I groaned a little. “As long as I don’t have to walk it or anything, I don’t care. I take no responsibility for that animal. It lives or dies based on how well Leah takes care of it.”
Miriam always knows how to change the subject—all she has to do is ask about me. “So, what are you working on these days?” she asked.
I told her about Legs and my conversation with Abrams. “You’re a political science professor,” I reminded her, in case she’d forgotten her profession since leaving work today. “Who would Louis Gibson’s enemies be?”
“You’ll notice the word ‘science’ in there, Aaron,” she said, nibbling a tiny bite off a Thin Mint in the time it would take me to eat three cookies. “I don’t deal in minute-to-minute politics— I’m teaching theory.”
“Fine. Give me a theory about who Legs’ enemies might be, based on his politics.”
Abby frowned, but Miriam sat and thought for a moment. Abby got up to retrieve the coffeepot, which had filled.
“Anybody to the left of Mussolini would be an enemy of Louis Gibson,” she said. “You remember that rumor about the Supreme Court nominee about five years ago?”
I resisted the impulse to smite myself in the forehead. “Of course! I knew I remembered that People for The Values We Decided Are American thing! Was he behind that rumor?”
“What rumor?” Abby asked, pouring a mug of coffee for herself and one for Miriam.
“Behind it?” Miriam said. “He leaked it himself.”
“Legs Gibson told the press about that?” I was torn between pride that I knew someone that famous, and revulsion that I knew someone that Fascist.
“What rumor?” asked Abby, putting the mugs down and sitting with us at the table.
“Oh, you remember,” Miriam said. “During the hearings for that woman the Democrats were trying to get on the Supreme Court. And all of a sudden this article appears in the Washington Times about how it was rumored she’d had an abortion when she was seventeen. . .”
“Oh my god, that rumor?!” said Abby. She turned to me. “You’re telling me you went to high school with the sexist idiot who kept Madeline Crosby off the Supreme Court?”
“I didn’t actually go to school with him,” I defended myself. “He was one town over.”

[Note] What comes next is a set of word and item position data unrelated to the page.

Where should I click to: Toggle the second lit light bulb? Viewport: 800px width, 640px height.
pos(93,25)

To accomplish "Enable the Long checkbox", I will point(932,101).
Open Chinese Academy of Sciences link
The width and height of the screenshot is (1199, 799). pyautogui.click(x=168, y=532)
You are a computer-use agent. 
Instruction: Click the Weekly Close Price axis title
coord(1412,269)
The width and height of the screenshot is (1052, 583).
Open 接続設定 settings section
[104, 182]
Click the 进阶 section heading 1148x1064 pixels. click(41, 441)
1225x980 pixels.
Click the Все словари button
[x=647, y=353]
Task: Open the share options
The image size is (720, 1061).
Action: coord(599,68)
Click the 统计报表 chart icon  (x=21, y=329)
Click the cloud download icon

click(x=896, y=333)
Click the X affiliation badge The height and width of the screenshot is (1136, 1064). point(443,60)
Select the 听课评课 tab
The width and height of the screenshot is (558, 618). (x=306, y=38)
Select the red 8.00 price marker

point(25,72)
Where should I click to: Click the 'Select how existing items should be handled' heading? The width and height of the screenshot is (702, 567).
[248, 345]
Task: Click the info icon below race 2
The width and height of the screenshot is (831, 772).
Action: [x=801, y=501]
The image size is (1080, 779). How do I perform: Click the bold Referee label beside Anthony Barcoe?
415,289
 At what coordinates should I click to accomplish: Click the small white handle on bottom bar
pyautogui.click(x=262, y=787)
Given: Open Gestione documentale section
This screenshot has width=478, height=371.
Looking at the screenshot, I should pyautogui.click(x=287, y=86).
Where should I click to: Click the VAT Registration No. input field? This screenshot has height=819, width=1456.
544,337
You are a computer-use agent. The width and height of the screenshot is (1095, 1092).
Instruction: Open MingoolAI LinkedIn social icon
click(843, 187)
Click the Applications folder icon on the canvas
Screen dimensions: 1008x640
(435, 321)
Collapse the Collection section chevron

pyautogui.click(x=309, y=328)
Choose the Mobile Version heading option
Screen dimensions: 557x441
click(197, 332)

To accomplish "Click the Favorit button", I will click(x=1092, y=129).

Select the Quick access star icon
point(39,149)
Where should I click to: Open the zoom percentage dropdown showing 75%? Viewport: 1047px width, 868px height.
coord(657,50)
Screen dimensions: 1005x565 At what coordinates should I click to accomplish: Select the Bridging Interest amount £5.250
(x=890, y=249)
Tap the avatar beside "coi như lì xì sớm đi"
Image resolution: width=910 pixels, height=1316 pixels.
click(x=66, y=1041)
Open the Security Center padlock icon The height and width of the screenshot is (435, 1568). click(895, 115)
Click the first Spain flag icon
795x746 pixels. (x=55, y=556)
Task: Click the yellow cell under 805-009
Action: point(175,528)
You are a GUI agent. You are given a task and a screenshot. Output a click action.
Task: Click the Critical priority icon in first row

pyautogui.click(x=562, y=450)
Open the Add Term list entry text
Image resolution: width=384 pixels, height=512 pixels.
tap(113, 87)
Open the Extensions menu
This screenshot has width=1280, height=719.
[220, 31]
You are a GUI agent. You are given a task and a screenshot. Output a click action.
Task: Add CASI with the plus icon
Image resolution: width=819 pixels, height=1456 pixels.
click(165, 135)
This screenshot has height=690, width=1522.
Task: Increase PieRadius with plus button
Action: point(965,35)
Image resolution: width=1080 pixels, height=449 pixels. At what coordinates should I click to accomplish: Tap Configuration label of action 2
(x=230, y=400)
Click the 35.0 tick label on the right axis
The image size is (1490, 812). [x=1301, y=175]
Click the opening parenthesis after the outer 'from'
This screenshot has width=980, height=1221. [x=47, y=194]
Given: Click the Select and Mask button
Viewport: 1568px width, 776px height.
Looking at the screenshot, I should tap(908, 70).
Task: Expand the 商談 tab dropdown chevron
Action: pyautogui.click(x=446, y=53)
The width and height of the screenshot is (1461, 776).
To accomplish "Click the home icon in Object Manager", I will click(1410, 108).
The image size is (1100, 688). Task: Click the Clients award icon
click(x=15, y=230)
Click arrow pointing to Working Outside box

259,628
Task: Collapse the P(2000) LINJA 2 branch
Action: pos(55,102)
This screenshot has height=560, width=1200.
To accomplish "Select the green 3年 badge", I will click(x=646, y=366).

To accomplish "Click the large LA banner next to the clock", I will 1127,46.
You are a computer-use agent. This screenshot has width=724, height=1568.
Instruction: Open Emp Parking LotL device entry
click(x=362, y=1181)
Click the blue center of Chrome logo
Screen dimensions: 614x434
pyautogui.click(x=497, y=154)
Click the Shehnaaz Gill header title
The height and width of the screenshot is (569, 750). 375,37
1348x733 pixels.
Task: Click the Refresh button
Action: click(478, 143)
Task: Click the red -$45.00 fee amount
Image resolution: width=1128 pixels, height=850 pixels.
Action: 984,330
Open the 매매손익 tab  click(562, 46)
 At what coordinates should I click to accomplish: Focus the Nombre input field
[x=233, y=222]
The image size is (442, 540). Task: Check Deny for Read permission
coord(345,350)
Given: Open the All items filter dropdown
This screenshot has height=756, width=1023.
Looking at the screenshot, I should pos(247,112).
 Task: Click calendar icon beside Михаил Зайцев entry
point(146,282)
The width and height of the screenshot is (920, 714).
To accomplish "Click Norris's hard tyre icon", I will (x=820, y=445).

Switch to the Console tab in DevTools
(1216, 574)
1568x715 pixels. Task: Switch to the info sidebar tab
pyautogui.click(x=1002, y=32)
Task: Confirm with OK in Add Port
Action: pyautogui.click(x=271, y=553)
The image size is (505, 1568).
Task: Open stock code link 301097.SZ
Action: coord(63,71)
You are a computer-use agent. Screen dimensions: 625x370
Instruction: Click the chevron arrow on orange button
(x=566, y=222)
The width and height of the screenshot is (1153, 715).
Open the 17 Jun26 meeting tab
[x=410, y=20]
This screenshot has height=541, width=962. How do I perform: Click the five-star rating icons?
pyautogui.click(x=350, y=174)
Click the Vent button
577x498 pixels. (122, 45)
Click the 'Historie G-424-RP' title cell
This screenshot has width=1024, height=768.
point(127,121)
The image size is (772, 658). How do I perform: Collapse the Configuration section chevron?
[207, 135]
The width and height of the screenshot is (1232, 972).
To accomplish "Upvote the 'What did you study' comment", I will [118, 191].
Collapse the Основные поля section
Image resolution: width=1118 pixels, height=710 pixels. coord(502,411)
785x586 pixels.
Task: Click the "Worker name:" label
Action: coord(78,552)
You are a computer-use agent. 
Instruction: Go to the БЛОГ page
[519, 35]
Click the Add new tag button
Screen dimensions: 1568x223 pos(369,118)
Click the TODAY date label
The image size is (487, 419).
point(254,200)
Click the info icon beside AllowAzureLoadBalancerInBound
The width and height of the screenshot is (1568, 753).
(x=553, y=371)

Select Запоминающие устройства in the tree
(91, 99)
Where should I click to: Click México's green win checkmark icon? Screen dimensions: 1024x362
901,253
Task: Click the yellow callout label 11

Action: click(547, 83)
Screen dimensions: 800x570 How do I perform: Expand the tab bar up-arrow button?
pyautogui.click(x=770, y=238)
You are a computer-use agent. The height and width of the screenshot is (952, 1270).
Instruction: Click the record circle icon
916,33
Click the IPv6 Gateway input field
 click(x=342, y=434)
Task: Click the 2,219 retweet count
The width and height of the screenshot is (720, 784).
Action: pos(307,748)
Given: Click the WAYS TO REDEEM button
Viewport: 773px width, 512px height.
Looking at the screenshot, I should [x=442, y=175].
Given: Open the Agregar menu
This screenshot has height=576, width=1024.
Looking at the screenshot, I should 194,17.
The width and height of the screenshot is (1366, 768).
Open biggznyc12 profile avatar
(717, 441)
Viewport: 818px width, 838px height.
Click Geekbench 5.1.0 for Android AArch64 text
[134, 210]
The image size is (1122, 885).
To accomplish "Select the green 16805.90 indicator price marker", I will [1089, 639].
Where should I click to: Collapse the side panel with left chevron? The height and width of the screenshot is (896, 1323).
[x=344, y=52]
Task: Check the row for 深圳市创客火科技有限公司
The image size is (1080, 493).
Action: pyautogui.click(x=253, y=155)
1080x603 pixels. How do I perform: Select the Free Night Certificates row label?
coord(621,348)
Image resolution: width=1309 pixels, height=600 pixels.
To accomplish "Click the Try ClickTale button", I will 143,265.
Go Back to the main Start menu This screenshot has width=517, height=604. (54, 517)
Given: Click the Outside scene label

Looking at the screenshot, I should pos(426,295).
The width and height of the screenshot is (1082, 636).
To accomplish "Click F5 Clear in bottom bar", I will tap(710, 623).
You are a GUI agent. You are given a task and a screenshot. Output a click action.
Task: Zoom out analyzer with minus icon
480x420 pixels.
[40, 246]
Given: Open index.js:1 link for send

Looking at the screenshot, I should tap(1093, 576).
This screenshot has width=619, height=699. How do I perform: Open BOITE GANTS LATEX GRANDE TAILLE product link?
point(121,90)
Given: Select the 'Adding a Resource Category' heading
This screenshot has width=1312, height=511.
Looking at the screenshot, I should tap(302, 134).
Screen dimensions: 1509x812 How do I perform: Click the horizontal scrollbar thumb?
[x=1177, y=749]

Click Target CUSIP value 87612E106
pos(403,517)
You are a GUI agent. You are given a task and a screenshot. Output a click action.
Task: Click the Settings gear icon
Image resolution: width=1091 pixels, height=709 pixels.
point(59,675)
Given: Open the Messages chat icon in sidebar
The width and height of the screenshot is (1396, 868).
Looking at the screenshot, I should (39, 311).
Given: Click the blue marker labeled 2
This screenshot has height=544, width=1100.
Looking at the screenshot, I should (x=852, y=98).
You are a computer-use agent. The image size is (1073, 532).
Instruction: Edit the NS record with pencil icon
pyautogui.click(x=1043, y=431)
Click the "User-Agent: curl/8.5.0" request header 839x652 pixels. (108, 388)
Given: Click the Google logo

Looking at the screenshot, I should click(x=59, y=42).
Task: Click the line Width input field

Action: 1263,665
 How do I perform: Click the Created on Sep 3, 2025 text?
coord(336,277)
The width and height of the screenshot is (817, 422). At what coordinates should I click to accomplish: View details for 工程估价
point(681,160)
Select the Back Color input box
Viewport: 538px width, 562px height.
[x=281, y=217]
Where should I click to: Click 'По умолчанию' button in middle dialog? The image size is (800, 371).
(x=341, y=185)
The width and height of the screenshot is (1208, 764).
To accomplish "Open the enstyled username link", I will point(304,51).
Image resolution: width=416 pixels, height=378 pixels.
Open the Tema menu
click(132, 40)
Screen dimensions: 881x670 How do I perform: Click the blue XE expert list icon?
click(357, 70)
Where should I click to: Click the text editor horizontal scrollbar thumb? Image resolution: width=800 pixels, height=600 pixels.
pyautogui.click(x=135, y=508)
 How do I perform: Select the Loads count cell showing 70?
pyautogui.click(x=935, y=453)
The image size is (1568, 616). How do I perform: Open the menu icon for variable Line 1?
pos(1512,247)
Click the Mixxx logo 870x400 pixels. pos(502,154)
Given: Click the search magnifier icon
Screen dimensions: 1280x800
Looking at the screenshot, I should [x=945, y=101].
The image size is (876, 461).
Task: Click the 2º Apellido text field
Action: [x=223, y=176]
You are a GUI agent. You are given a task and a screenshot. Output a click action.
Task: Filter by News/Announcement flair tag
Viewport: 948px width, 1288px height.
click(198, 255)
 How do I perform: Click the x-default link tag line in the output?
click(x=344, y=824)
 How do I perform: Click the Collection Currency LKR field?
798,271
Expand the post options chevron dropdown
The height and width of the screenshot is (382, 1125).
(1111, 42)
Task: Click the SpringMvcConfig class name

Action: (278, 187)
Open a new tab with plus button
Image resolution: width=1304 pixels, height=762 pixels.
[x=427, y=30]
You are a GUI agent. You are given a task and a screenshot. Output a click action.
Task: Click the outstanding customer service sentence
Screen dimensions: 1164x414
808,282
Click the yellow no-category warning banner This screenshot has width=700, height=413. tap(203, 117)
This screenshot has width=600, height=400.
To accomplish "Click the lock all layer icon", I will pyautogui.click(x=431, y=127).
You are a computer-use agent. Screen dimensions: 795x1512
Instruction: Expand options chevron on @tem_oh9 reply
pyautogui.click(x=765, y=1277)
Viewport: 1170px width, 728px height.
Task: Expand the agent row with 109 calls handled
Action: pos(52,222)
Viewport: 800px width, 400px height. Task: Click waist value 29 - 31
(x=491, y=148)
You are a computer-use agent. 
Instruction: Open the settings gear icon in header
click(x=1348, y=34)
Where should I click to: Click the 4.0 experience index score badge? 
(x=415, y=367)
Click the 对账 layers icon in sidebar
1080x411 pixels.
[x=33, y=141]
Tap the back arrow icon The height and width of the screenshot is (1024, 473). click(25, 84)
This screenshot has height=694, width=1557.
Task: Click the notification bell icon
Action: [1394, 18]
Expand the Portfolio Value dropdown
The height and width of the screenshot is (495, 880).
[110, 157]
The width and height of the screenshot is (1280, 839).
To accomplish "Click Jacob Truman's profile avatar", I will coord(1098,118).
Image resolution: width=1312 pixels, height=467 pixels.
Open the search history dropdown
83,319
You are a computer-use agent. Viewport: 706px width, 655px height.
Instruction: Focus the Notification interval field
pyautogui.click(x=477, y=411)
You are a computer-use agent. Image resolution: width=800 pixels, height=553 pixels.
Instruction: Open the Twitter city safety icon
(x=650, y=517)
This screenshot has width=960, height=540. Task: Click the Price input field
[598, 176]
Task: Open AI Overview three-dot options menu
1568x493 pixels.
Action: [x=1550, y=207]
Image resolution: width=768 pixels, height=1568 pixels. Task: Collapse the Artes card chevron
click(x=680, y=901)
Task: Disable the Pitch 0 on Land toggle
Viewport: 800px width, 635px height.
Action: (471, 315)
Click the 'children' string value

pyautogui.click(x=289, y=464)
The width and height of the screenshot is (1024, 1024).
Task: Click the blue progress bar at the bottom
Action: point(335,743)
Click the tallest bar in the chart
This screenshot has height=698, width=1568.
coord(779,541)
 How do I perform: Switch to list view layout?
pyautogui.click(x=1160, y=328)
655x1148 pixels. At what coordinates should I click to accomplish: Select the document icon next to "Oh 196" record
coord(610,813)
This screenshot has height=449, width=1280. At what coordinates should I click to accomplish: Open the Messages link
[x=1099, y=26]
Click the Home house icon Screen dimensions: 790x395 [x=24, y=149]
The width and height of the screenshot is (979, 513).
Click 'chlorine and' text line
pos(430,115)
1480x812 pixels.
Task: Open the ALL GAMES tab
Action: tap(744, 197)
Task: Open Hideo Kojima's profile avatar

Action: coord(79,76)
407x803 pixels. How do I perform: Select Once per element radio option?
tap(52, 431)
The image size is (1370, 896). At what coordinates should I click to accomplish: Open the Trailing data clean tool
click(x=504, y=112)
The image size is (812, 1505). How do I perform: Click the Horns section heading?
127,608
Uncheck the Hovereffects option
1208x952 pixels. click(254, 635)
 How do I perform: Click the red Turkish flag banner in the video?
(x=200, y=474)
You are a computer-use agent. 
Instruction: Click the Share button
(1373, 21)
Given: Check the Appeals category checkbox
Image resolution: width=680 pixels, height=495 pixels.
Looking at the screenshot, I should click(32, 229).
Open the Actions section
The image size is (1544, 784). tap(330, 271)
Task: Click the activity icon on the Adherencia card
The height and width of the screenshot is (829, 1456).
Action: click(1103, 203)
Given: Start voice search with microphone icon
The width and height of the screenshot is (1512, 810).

Miriam took a sip of coffee and nodded her head—apparently Abby had manipulated the brew properly. (You can’t prove it by me, I think coffee tastes like hot, liquid dirt.) “Well, all you needed to hear was the words ‘Supreme Court nominee’ and ‘abortion’ in the same sentence, and you could forget that one,” she said. “That’s how Gibson made a name for himself, and the name, in many areas, was. . .”
“Asshole?”
“Pretty much. But I don’t know how many people wanted to kill him because of it.” Miriam thought thoroughly about that.
“Well, it only took one,” I said.
“Yeah, that’s what I mean,” said Miriam. “How do you pick just one from so many?”